No início da campanha,
as pesquisas eleitorais apontavam Natália em terceiro lugar, com, no máximo,
15% das intenções de voto. Em alguns levantamentos, ela não chegava aos 7%.
O cenário na capital
do Rio Grande do Norte não costuma ser bom para um partido de esquerda. Natal é
conhecida por ser uma cidade conservadora, onde os candidatos do PT poucas
vezes obtiveram mais que 30% dos votos e há quase 30 anos não chegavam sequer ao
segundo turno.
Bonavides não ganhou
este ano, mas seu desempenho na campanha foi surpreendente. Ela conseguiu
chegar ao segundo turno e conquistou mais de 44% dos votos, mesmo
enfrentando violência política e
tendo contra si veículos de comunicação tradicionais do estado e a máquina da prefeitura, já que o
atual prefeito Álvaro Dias, do PSDB, se uniu ao candidato Paulinho Freire, do
União Brasil.
“Uma derrota eleitoral
nem sempre significa uma derrota política. Abrimos um novo momento da disputa
política na cidade.

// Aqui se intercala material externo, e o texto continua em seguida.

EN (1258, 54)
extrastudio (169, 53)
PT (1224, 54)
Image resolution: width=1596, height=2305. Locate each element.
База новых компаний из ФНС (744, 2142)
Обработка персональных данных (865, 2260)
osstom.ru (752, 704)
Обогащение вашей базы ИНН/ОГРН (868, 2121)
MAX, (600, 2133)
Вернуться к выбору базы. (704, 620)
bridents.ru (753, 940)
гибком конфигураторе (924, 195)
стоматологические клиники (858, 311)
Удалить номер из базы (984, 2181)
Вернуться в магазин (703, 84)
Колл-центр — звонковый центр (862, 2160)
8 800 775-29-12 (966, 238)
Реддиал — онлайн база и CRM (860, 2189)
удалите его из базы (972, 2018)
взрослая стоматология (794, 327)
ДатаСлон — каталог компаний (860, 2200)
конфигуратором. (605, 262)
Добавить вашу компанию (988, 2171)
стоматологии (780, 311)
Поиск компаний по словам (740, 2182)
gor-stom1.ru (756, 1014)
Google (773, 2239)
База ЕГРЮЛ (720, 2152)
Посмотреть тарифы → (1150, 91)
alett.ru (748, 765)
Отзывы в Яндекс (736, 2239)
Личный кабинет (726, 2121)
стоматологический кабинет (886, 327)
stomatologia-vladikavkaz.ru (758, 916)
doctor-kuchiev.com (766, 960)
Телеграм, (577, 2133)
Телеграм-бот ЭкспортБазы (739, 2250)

E é importante destacar que usamos todos os símbolos [do
PT]. Usamos o vermelho, reafirmamos o partido, chamamos o presidente Lula e a
governadora Fátima para participar”, me disse Bonavides, em uma entrevista de
quase uma hora, a primeira que ela concedeu depois da eleição.
Essa não foi a única
campanha que a petista se destacou. Em 2022, ela foi a deputada federal mais votada no Rio Grande do Norte e a única mulher eleita, defendendo
pautas lidas como identitárias e ocupando espaço em uma bancada formada
principalmente por políticos do PL e do União Brasil.
Perguntei para Natália
Bonavides o que sua experiência ensina para outros candidatos da esquerda. Ela
destacou o formato da campanha, que foi essencialmente de rua, mas também com
uso das redes sociais. Citou, ainda, os bons desempenhos nos debates e as denúncias
constantes dos abusos de poder econômico, político e dos meios de comunicação
por parte dos seus oponentes.
Falou também que a
esquerda precisa ter nitidez do que defende, reafirmando sua posição ao lado da
classe trabalhadora, mas entendendo que ela é diversa. “Isso tem um potencial
muito maior de dialogar com a população do que abrir mão de mais pautas para ir
ao centro. Se nós só nos parecemos com o outro lado, não estaremos em vantagem
alguma”.
<><> Confira
os principais trechos da entrevista:
·
As pesquisas
eleitorais apontavam você em desvantagem, com percentual de intenção de voto
baixo no início da disputa, mas sua candidatura foi crescendo. Mesmo não tendo
ganhado, foi para o segundo turno e sua campanha se destacou. A que se deve
isso, na sua avaliação?
Natália
Bonavides – Nós tivemos uma conjunção de fatores.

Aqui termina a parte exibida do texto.